Dinamakan bulan haram karena
pada bulan-bulan tersebut orang Islam dilarang mengadakan peperangan. Tentang
bulan-bulan ini, Al-Qur’an menjelaskan:
“ Sesungguhnya bilangan
bulan pada sisi Allah adalah dua belas bulan, dalam ketetapan Allah di waktu
Dia menciptakan langit dan bumi, di antaranya empat bulan haram. Itulah
(ketetapan) agama yang lurus, Maka janganlah kamu Menganiaya diri kamu dalam
bulan yang empat itu, dan perangilah kaum musyrikin itu semuanya sebagaimana
merekapun memerangi kamu semuanya, dan ketahuilah bahwasanya Allah beserta
orang-orang yang bertakwa.”
Hukum Puasa Rajab
Ditulis oleh al-Syaukani,
dalam Nailul Authar, bahwa Ibnu Subki meriwayatkan dari Muhammad bin Manshur
al-Sam’ani yang mengatakan bahwa tak ada hadis yang kuat yang menunjukkan
kesunahan puasa Rajab secara khusus.

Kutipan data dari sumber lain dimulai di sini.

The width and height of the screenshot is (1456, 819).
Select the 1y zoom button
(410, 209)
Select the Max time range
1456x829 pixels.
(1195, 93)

Disebutkan juga bahwa Ibnu Umar memakruhkan
puasa Rajab, sebagaimana Abu Bakar al-Tarthusi yang mengatakan bahwa puasa
Rajab adalah makruh, karena tidak ada dalil yang kuat.
Namun demikian, sesuai
pendapat al-Syaukani, bila semua hadis yang secara khusus menunjukkan keutamaan
bulan Rajab dan disunahkan puasa di dalamnya kurang kuat dijadikan landasan,
maka hadis-hadis Nabi yang menganjurkan atau memerintahkan berpuasa dalam
bulan- bulan haram (Dzulqa’dah, Dzulhijjah, Muharram dan Rajab itu cukup
menjadi hujjah atau landasan. Di samping itu, karena juga tidak ada dalil yang
kuat yang memakruhkan puasa di bulan Rajab.
Diriwayatkan dari Mujibah
al-Bahiliyah, Rasulullah bersabda “Puasalah pada bulan-bulan haram (mulia).”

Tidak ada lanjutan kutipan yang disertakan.